Another comparison to Rivers’ career is in Deborah’s matter-of-fact acceptance of the number of side gigs and snake oil sales pitches she must juggle to maintain her fortune, be it hocking wares on home shopping channels or appearing in embarrassing commercials. Some criticize her for the indignity of these jobs, but Deborah seems to take pride in the hustle.
“I was very much a snob about all that kind of stuff: commercials, soap operas, all that,” Smart says when asked if she ever considered those kinds of opportunities. “I’m not saying I was right to be, but I was.”
She remembers that while shooting Designing Women, Delta Burke wanted to do Circus of the Stars, an annual CBS television special on which celebrities performed circus acts in a variety show. Brooke Shields and Jamie Lee Curtis did the trapeze. Linda Gray showed off “sensational psychic powers.” Scott Baio did an aerial routine.
In any case, Burke’s three co-stars talked her out of the idea. “We said she’d be insane to do it!” Smart says. Now, she realizes that it sounded like a blast. She wishes she had done a lion-taming routine herself. “Now it’s OK for big stars to do commercials and voice overs and things like that. Everything’s OK now.”
It’s interesting to look back to Smart’s time on Designing Women when you track where her career has taken her.
She endeared herself to America playing a character who was sweet almost to a fault. Charlene was a woman who might have been ruled a dumb blonde if she didn’t have such profound emotional intelligence. But over the years, even when she’s done comedies like Samantha Who? and especially now in this “Smartaissance,” the characters she’s played have fallen on a spectrum of tough, domineering, and harsh.
“I don’t get it either,” she says. After playing Charlene for 120 episodes, the first job offer she got was for a role as Aileen Wuornos (the serial killer Charlize Theron later won an Oscar for portraying) in a 1992 TV movie.

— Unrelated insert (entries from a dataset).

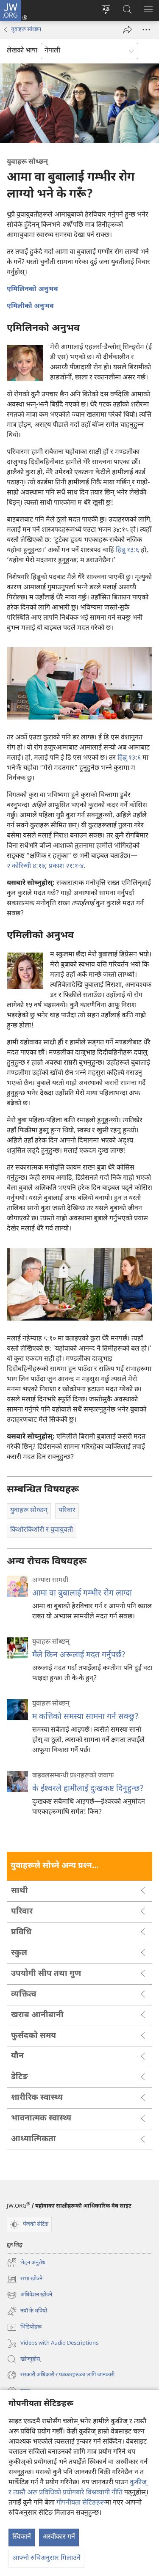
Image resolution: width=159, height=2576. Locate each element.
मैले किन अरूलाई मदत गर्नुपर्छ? (79, 1655)
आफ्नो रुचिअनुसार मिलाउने (46, 2558)
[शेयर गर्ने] (127, 29)
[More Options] (146, 29)
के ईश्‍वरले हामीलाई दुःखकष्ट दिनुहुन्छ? (88, 1789)
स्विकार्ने (21, 2537)
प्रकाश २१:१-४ (65, 866)
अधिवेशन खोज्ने (29, 2295)
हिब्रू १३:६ (127, 550)
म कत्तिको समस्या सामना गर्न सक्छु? (85, 1717)
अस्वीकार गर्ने (59, 2537)
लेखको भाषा (22, 51)
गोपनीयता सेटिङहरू (80, 2503)
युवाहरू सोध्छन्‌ (26, 29)
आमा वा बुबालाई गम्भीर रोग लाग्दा (82, 1593)
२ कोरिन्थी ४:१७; (27, 866)
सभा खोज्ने (24, 2279)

“I’m thinking, why did they think of me?” she says. “I like to think of the characters I play as varied. But I suppose there’s some element of they're not shy, retiring wallflowers, most of them. I would love to play a Charlene again.”
It’s hard to pinpoint when the “Smartaissance” began in earnest, given how regularly the actress has worked, and how well-regarded her career has always been.
Some might peg it to her work on Watchmen which, among the “not shy, retiring wallflowers” she’s been known to play, did show her in a new light. Her Laurie Blake boasted a sensual swagger, sporting her auburn hair and long trench coat with the easy confidence of a superhero in spandex, wielding a gun and, generally speaking, kicking ass.
It was also a sexy performance, a trait memorialized in the scene in which her character retires to bed with a massive blue dildo. Screenshots of the moment still circulate online in memes a year and a half after the series premiered.
“I didn’t know that, so thanks for telling me,” she laughs. “I remember at the time I was on Seth Meyers and I said, ‘This is the only time in my life I’ve been relieved that my parents are both gone. Because that would have put them in the grave right there.’”
Surely, the scene’s lasting power must be a compliment? “I just hope it doesn’t scar my children. That’s all I can say.”